As part of the seminar “Rural Resources” from the Technical University in Munich, participants gathered in Gerswalde, Brandenburg where the ruins of a historic half-timbered building provided the setting for practical investigations into regenerative building practices. The students received input from Professor Niklas Fanelsa, Christian Gäth and Micha Kretschmann from the Bauhaus Earth Innovation Lab, and Dr. Agnieszka Polkowska from the Arts Academy in Szczecin who led the students in ethnographic mapping and “deep mapping” of the local soils from a social, scientific, and spatial perspective.

09. Atelier Fanelsa to Wallmakers What role does craftsmanship play in your work? Do you always collaborate with the same craftsmen or do you assemble changing teams? At which point in the design process do you involve them?

Wallmakers “The answer to this question involves defining the word “craftsman”. A craftsman is someone who skilfully constructs/ builds the traditional way with great precision and intent. As traditional ways are becoming more and more irrelevant in the modern era, as an architect my thoughts include trying to learn the craft in every possible way. In this sense the craftsman often becomes the teacher and I find myself as the “student”.

As time goes on, we start to understand a bit more about this process ushering in a new way. These new “craft” methods, which deviate slightly from traditional practices, adapt to the modern requirements and environment. Therefore, design is definitely an outcome of materiality, site, requirements and traditional crafts.”

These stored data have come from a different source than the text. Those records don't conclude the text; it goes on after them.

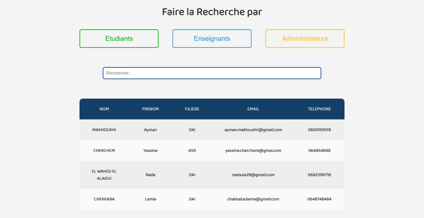Select the MAKHOUKHI name cell

pos(104,130)
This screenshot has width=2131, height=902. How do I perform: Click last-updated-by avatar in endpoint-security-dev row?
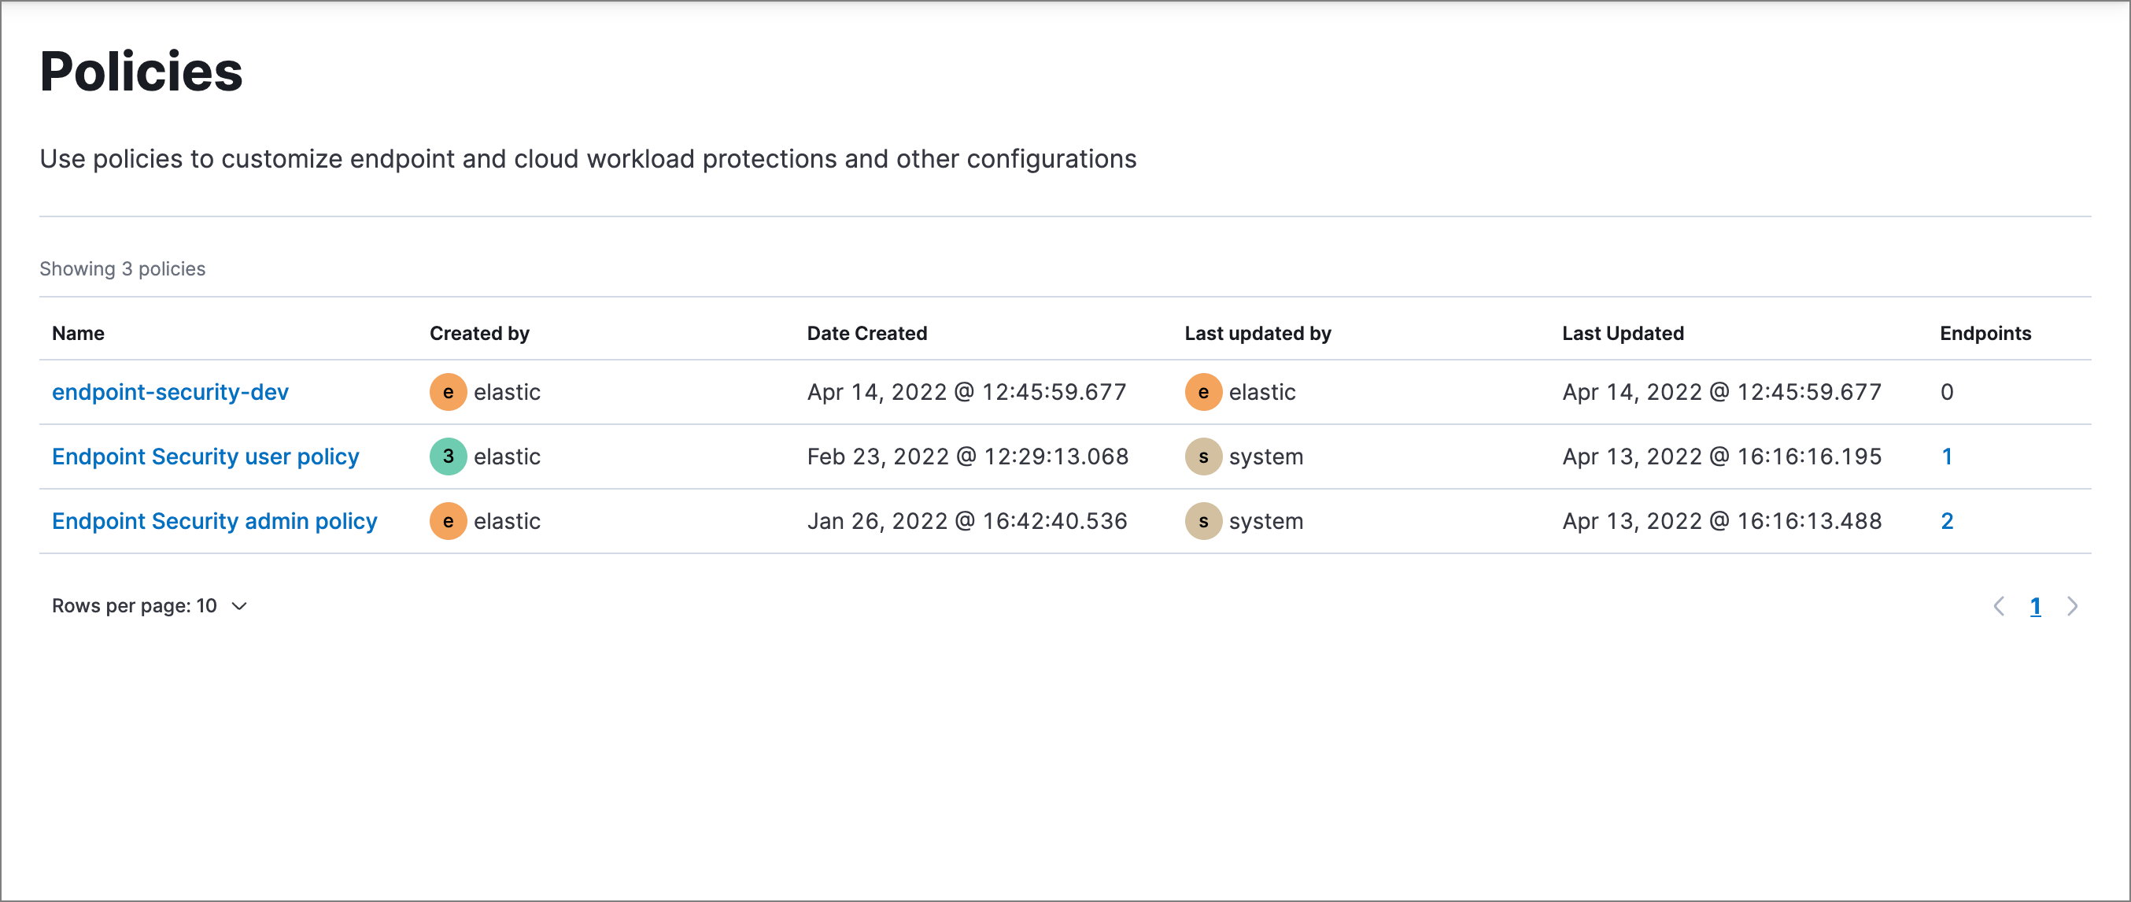1203,392
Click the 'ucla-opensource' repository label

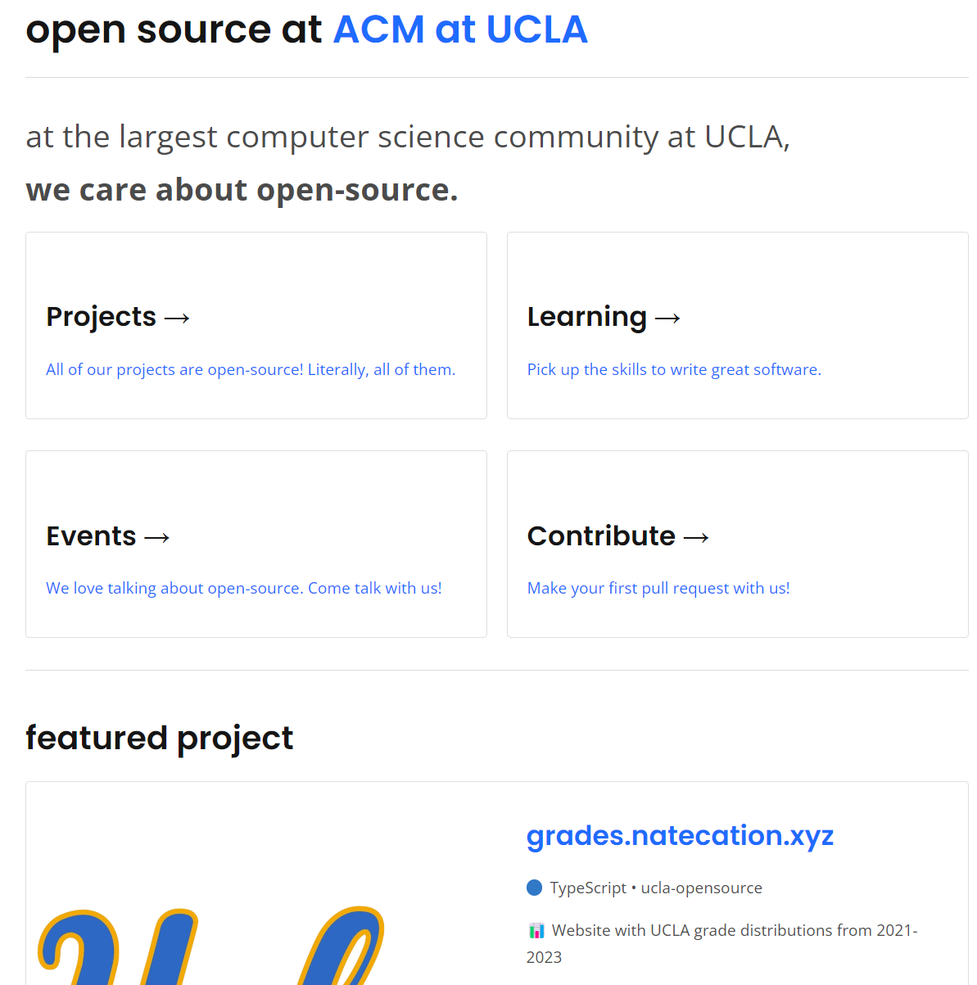point(702,887)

Plastic has managed to snake its way into almost every aspect of our daily lives, including 90% of the world’s toys, which is a far cry from the old Indian childhoods of outdoor play and wooden toys. When a project came up in Vadakara, North Kerala where the consumption of toys is the most in the state, the idea was to have a circular home accessible from every side with a verandah supported by toys and old Mangalore tiles.

10. Wallmakers to Ruth Lang As pollution and waste are a major concern for every sentient being, how can practitioners accommodate the present and future dilemmas into their designs?

Ruth Lang “We need to be more conscious of the entanglements with waste that processes we enact through our designs. These effects are often remote and unseen, but have tangible impact on other systems and times beyond our own. We need to stop deifying the sanitised, utopian vision of architecture, and embrace the dirty reality of its creation. It’s no longer reasonable to privilege the consumption of virgin materials, whilst seeing reuse and transformation as a lesser, constrained practice. Instead, we must reframe our relationship with what we consider to be waste, placing as much importance on the afterlives of what’s cast aside in processes of production as the end output. By situating imperfection and transformation more centrally to productive practices, we open up new opportunities for creativity, as well as minimising harm. It’s a process that values serendipity and listening over control, and leads us into unexpected territories as a result.”

11. Ruth Lang to Architects for Gaza When we consider rebuilding after conflict and disaster, what systemic processes - beyond the tangible projects and programmes that we design - might we put in place that can offer long-term and wider reaching opportunities for future resilience?

Architects for Gaza “Resilience is often described as the ability to bounce back, yet in architecture it demands more than adaptation; it requires agency. In contexts where colonisation and occupation persist, such as Palestine, resilience must empower local communities to shape their own spaces. What does healing mean in a scarred landscape? These concerns should precede programmatic or formal design, raising urgent ethical questions before architectural solutions take form.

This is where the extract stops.